--- DOCUMENT EXCERPT Enclosed Below ---

# Rabies Vaccination - Length of time between Boosters



## JackieP (Oct 15, 2006)

Our dogs are both vaccinated for rabies. Their last shot was last year and the vaccine does not need to be renewed until 2016.

I remember however, having a bit of a tussle with the French authorities once who said that to travel it MUST be given every year. She let us travel but said it was a one off and to get it sorted. "These are your rules not our's" I seem to remember her bawling at me as I left the office.

I've just been to see our vet who says its nonsense and, if it says 2016 on the passport and it has her stamp on it then thats when it runs out!

So, does anyone have any experience of this lately? Have the French relaxed any?

Thank you.


----------



## The-Cookies (Nov 28, 2010)

ours was done jan 2012 and is just coming up to 3 years , when she will require a booster. had no problems whatsoever at ferry or tunnel.

john


----------



## cricketballls (Jul 17, 2010)

Ours expires in 2 years, hmmm, but passport has only ever been inspected by UK authority on return


----------



## aldra (Jul 2, 2009)

I seem to remember that problem Jackie

I think it was early on when France used a different rabies vaccination to us 

There was some controversy over how long the original vaccine would last as in England it was a three year lifespan

We have never had a problem with shadow he's just had his second (three year) vaccine and we've never had a problem in the last six years 

As long as the vet has clearly indicated the lifespan of the vaccine protection all should be well

Sandra


----------



## JackieP (Oct 15, 2006)

This is so reassuring, thank you. Our experience with the French lady was fairly horrid and I think the memory of it has left me quite nervous about it all. Reading your comments have helped tremendously!


----------



## ardgour (Mar 22, 2008)

I suspect the original response may have come from a confusion over the requirements from some countries for a dog living in a rabies endemic zone rather than UK rules to prevent rabies entering this country. Several years ago I seem to remember that certain European countries were insisting that dogs had a rabies booster every year if they were staying in the country for longer than 6 months. As far as I know there was never any good evidence that this was necessary because the vaccine has always been effective for longer than that.
Last time I checked there were still 2 vaccines available in this country, one requires 2 yearly boosters the other 3 yearly.

Chris


----------



## Spacerunner (Mar 18, 2006)

For a UK dog to travel in Europe the booster is given at the intervals stated by the vaccination manufacturer.
For European dogs its an annual vaccination. This also applies to dogs imported into Europe for six months or longer.


----------

--- End of Enclosed DOCUMENT EXCERPT ---

> TASK REQUIREMENTS: In the forum thread on rabies booster intervals, copy verbatim everything from "## ardgour (Mar" down to "(Mar 18, 2006)".

--- EXTRACTED ENTRIES Enclosed Below ---

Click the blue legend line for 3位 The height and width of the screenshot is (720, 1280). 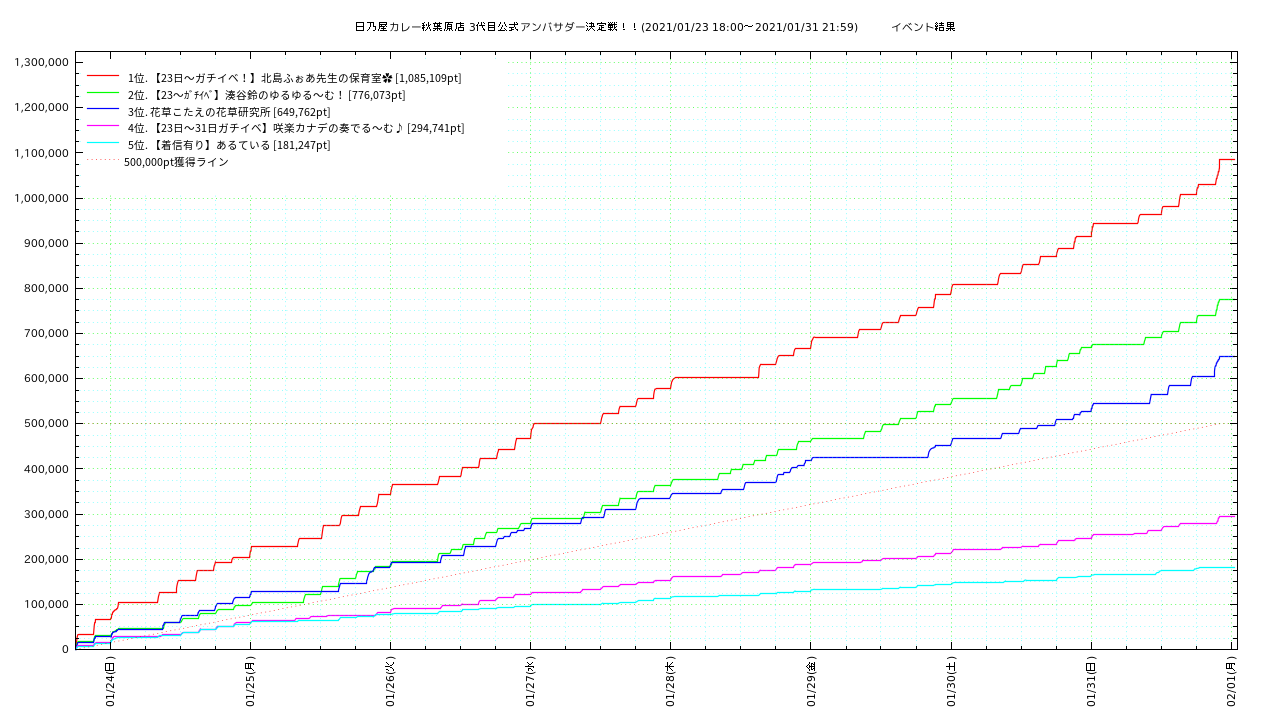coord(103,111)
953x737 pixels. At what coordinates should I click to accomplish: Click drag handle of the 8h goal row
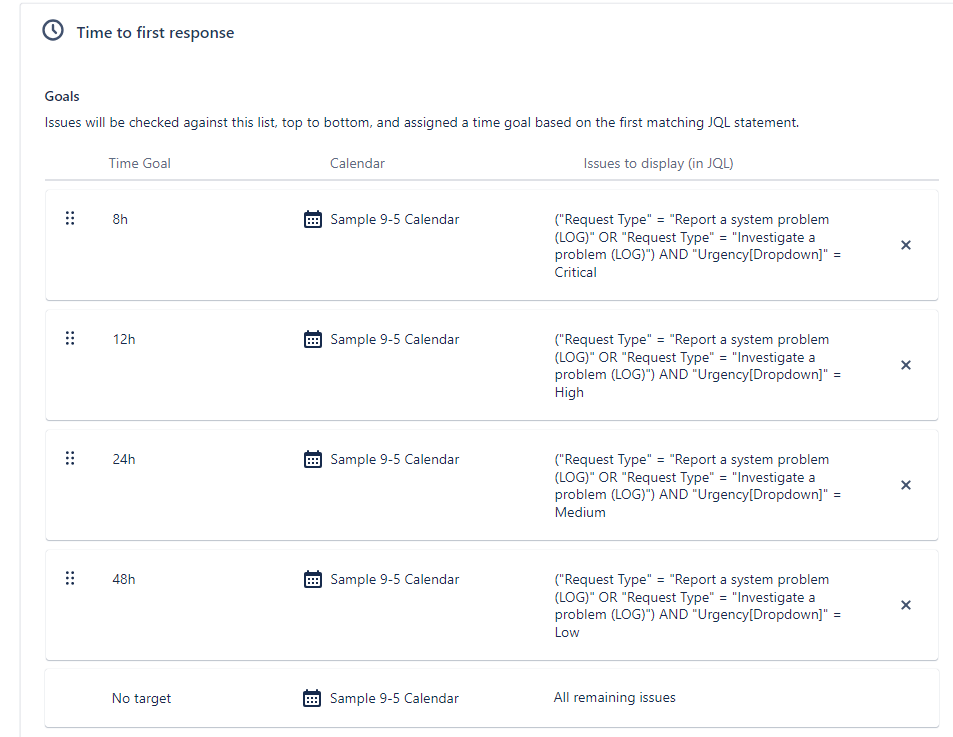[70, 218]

--- End of Enclosed EXTRACTED ENTRIES ---
--- EXTRACTED ENTRIES Enclosed Below ---

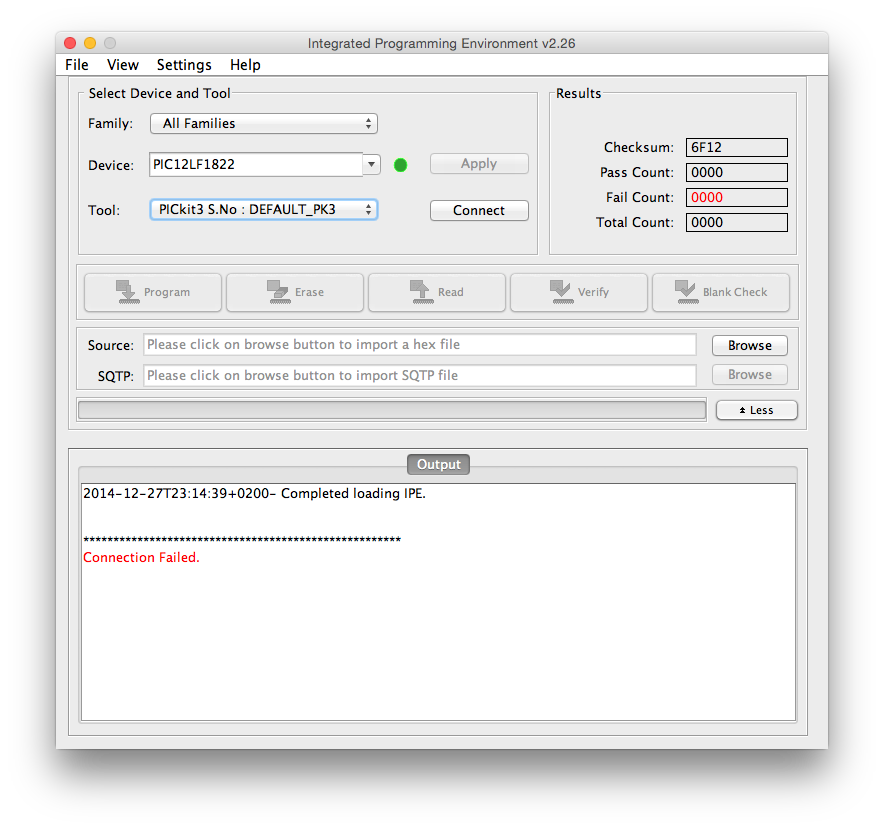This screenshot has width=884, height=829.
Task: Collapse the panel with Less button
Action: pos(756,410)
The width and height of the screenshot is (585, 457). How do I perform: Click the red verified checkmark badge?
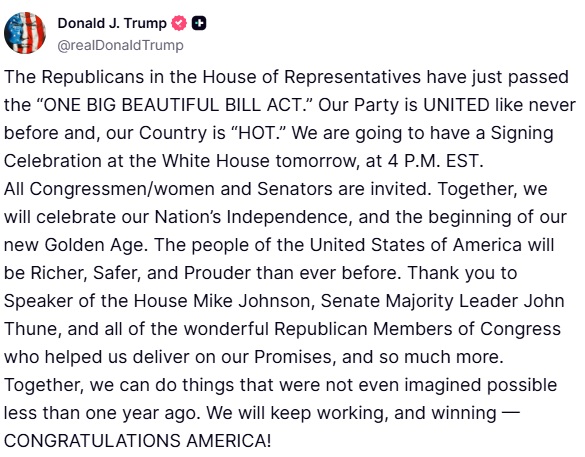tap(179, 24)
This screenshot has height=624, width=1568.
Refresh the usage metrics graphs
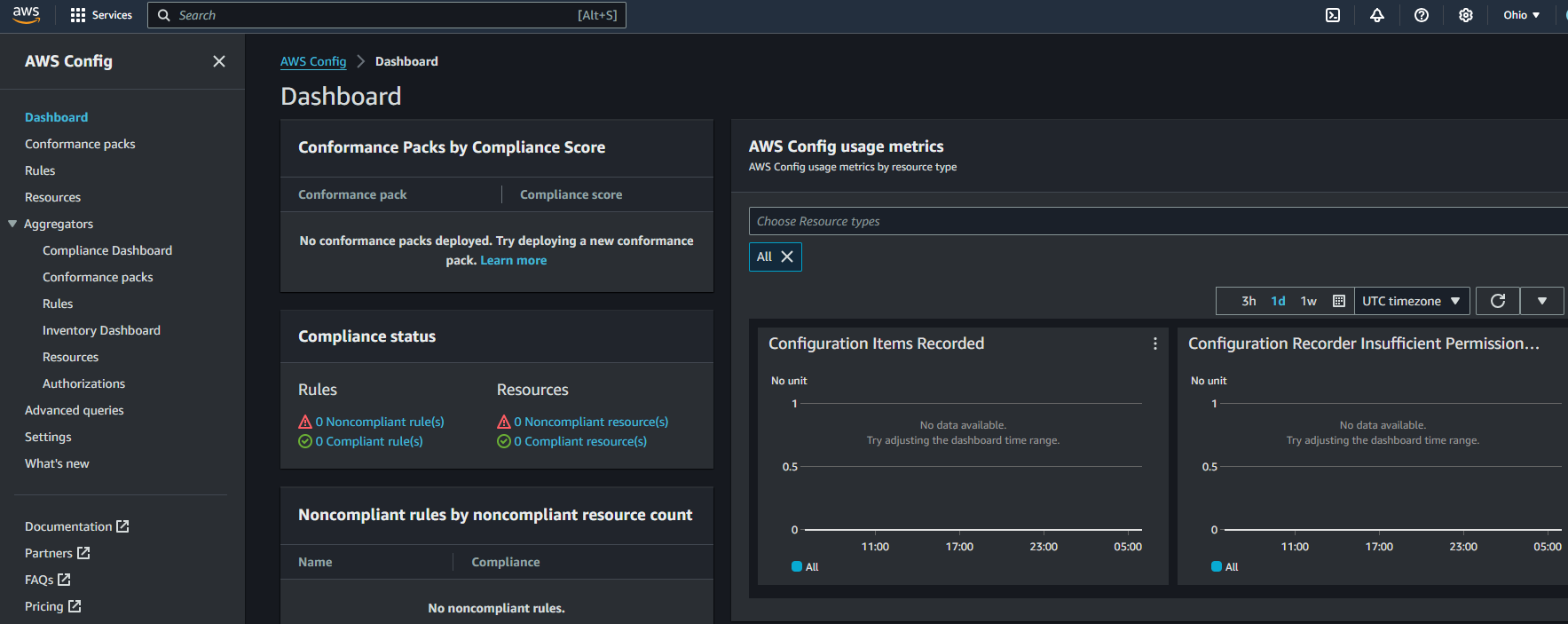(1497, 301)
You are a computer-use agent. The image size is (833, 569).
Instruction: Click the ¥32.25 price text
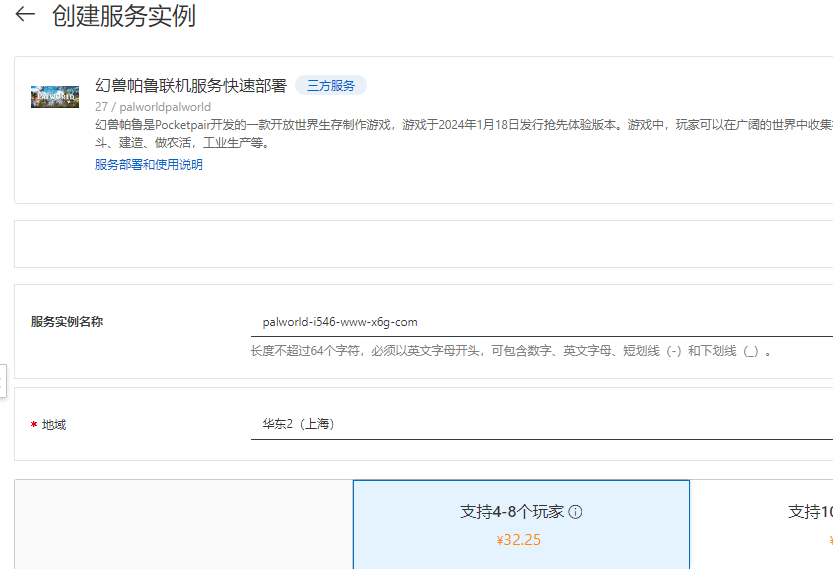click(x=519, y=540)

--- End of Enclosed EXTRACTED ENTRIES ---

> ANSWER TO THE PROBLEM:
## ardgour (Mar 22, 2008)

I suspect the original response may have come from a confusion over the requirements from some countries for a dog living in a rabies endemic zone rather than UK rules to prevent rabies entering this country. Several years ago I seem to remember that certain European countries were insisting that dogs had a rabies booster every year if they were staying in the country for longer than 6 months. As far as I know there was never any good evidence that this was necessary because the vaccine has always been effective for longer than that.
Last time I checked there were still 2 vaccines available in this country, one requires 2 yearly boosters the other 3 yearly.

Chris


----------



## Spacerunner (Mar 18, 2006)